→ EXERCISE
When the line with "Instruction: Click the Environment" appears below, start repeating lines exactly, and keep going through the line with "Open the keyboard icon in midiDREAMs header"; add nothing outside that span.

────────────────────────────────────────

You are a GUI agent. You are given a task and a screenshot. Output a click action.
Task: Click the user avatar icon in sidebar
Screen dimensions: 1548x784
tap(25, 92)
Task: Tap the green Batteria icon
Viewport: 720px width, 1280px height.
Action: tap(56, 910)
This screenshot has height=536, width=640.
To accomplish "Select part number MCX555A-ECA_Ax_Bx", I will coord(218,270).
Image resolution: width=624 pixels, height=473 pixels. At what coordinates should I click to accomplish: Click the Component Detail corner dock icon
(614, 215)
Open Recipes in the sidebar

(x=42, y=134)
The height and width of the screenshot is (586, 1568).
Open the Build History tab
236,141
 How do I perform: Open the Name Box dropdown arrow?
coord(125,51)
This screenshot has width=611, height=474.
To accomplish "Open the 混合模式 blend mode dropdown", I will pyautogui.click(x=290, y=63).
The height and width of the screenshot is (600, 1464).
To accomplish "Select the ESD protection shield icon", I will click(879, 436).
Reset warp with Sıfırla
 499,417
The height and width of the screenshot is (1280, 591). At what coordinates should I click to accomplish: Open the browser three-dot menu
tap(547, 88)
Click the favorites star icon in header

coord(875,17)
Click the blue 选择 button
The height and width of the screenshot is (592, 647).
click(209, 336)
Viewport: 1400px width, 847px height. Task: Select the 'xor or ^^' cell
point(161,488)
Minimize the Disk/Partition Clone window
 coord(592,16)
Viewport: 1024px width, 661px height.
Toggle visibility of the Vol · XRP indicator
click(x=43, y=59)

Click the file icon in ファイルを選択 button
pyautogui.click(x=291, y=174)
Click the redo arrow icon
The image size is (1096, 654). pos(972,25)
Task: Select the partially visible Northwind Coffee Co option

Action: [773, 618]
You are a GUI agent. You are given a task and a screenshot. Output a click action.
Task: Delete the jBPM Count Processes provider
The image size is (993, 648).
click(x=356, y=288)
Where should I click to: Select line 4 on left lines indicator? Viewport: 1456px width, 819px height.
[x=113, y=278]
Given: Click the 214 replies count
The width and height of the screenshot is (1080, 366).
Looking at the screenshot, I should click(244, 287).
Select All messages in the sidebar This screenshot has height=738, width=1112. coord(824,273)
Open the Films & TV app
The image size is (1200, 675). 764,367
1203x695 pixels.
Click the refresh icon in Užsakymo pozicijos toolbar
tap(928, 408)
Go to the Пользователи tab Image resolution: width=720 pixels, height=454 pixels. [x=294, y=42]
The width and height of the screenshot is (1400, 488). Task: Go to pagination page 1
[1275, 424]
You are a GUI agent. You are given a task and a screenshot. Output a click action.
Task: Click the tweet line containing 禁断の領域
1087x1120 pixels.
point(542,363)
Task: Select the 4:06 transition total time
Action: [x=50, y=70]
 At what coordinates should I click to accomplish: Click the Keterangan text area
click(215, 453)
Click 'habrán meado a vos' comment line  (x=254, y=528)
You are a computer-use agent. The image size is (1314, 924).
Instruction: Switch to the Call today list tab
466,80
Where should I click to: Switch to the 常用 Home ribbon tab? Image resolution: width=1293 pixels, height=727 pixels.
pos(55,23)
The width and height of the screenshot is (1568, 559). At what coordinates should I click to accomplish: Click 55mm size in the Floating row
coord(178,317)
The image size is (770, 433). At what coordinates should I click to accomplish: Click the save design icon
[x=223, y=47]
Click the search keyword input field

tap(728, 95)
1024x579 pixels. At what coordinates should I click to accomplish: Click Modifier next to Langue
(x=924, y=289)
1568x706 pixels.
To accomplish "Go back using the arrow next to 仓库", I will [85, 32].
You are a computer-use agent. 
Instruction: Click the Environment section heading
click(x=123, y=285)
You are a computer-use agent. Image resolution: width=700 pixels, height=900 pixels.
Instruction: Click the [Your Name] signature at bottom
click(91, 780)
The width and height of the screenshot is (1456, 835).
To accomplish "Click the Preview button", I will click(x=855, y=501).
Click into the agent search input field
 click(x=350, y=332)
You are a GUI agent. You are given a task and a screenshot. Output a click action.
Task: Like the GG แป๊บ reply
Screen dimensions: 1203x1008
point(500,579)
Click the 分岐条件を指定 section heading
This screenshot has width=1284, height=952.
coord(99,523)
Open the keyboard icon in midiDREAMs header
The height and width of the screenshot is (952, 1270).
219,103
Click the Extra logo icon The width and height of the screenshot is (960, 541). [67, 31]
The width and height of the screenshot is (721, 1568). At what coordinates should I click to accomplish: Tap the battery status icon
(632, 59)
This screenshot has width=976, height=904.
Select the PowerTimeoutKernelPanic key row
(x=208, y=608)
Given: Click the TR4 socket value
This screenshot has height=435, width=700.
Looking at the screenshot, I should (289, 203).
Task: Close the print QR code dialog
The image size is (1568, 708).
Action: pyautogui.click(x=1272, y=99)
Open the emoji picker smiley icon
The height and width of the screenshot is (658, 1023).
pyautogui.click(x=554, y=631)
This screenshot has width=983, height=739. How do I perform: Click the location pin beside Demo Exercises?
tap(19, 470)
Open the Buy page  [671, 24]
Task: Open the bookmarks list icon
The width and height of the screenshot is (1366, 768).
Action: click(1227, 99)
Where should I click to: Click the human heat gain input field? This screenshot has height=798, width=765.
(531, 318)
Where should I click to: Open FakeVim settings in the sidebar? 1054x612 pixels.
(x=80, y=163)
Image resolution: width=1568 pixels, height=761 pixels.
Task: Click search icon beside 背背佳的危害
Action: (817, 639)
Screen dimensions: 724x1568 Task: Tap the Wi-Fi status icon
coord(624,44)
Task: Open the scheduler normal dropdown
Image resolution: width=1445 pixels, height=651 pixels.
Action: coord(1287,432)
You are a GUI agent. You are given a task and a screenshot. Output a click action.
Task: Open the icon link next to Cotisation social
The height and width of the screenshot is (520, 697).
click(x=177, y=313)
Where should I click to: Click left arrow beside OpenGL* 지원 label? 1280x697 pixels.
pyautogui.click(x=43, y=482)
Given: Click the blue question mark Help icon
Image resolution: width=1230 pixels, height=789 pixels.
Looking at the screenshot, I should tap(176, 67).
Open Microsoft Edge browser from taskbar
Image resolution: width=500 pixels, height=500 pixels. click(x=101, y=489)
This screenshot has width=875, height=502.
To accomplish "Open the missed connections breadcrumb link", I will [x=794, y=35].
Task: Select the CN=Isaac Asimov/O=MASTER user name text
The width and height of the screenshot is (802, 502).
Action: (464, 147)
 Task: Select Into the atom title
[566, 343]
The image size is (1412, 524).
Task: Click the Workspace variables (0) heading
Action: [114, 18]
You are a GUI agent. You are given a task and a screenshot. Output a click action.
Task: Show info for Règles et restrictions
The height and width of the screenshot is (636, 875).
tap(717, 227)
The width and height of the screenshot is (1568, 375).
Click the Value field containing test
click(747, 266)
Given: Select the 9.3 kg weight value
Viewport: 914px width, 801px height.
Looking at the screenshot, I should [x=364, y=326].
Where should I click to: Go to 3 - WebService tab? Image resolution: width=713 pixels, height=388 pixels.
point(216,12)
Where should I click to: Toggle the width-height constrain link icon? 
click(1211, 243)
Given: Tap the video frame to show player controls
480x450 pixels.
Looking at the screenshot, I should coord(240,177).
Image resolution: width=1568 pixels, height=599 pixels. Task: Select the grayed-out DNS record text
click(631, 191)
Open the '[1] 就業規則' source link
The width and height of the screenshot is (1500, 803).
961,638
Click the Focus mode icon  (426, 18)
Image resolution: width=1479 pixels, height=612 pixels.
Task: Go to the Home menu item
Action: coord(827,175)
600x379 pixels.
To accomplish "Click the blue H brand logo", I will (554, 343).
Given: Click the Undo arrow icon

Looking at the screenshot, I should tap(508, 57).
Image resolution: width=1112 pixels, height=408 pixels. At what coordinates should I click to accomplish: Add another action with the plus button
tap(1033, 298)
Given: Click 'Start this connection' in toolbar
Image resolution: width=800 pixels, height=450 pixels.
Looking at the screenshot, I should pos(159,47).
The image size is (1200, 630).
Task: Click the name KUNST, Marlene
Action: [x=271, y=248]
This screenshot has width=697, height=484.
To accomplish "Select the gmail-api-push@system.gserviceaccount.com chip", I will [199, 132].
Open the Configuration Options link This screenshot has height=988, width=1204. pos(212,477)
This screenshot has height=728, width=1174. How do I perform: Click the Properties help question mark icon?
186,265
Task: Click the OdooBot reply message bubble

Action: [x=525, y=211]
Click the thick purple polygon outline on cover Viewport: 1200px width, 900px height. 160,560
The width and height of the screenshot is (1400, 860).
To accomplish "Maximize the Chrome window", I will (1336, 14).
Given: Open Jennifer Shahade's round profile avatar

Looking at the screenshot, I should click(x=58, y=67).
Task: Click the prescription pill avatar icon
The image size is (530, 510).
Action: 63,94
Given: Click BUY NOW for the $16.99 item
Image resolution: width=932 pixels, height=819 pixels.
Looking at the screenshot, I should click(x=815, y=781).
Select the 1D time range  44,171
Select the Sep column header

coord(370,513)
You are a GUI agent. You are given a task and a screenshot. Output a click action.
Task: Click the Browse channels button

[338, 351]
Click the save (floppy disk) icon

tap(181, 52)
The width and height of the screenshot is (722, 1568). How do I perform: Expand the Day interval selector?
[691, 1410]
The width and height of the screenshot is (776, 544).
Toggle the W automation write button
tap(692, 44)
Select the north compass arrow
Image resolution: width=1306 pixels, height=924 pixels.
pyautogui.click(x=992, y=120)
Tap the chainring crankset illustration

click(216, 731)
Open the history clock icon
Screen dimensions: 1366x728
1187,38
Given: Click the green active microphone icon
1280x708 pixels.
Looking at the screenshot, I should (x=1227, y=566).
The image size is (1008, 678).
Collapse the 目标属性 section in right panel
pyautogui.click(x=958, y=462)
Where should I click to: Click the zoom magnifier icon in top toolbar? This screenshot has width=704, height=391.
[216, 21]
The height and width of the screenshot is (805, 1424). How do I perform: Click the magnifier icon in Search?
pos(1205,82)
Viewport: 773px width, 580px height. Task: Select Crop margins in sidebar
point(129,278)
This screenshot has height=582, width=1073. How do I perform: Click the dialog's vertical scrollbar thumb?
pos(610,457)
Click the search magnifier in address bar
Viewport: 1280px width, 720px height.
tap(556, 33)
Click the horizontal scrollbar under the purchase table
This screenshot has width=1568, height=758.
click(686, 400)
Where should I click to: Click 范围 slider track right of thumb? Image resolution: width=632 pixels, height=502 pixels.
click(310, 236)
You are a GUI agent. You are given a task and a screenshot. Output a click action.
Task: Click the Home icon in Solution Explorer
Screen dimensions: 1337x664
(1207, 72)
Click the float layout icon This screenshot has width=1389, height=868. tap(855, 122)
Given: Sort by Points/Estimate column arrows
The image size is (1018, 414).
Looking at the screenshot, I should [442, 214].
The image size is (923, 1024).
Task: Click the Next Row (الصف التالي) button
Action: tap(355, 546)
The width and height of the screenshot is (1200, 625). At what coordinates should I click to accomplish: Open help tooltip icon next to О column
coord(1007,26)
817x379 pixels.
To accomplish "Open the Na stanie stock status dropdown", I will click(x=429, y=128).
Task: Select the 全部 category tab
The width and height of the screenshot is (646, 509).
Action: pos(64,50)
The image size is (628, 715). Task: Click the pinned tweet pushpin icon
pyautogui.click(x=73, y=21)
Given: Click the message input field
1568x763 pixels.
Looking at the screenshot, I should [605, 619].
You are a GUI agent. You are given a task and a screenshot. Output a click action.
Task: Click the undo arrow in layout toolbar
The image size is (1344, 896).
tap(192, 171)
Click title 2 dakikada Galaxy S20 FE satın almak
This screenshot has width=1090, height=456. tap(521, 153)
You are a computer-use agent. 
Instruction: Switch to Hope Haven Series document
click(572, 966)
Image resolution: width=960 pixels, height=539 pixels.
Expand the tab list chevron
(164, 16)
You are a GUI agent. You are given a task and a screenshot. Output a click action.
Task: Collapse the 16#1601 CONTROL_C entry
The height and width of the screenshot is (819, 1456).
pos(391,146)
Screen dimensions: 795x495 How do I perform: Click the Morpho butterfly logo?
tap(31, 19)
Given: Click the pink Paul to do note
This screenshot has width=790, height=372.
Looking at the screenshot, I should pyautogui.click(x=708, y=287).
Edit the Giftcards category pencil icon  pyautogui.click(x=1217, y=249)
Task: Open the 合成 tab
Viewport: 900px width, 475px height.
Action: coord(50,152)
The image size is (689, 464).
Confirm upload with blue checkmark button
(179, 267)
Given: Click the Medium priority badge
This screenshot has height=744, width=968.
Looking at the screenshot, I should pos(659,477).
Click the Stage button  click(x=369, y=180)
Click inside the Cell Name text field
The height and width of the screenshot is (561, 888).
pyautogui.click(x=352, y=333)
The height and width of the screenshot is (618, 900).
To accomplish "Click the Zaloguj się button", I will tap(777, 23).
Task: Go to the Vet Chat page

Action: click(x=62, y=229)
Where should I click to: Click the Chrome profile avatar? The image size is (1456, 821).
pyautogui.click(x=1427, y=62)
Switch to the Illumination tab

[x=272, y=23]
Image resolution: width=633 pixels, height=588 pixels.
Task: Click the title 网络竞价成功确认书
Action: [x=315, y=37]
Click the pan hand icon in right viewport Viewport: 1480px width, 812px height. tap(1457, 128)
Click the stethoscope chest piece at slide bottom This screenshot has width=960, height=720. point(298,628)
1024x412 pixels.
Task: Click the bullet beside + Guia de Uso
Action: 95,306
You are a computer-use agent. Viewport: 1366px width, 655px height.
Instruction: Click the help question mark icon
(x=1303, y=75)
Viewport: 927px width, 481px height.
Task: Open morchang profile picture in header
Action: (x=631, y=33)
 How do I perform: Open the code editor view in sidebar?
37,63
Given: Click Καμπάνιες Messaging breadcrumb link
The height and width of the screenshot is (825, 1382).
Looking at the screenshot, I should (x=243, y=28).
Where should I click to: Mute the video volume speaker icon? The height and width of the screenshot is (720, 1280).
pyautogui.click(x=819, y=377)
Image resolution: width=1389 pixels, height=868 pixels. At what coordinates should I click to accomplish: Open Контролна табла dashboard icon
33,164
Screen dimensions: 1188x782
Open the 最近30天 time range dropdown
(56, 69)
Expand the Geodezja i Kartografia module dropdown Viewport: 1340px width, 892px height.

────────────────────────────────────────

→ OUTPUT
Instruction: Click the Environment section heading
click(x=123, y=285)
You are a computer-use agent. Image resolution: width=700 pixels, height=900 pixels.
Instruction: Click the [Your Name] signature at bottom
click(91, 780)
The width and height of the screenshot is (1456, 835).
To accomplish "Click the Preview button", I will click(x=855, y=501).
Click into the agent search input field
 click(x=350, y=332)
You are a GUI agent. You are given a task and a screenshot. Output a click action.
Task: Like the GG แป๊บ reply
Screen dimensions: 1203x1008
point(500,579)
Click the 分岐条件を指定 section heading
This screenshot has width=1284, height=952.
coord(99,523)
Open the keyboard icon in midiDREAMs header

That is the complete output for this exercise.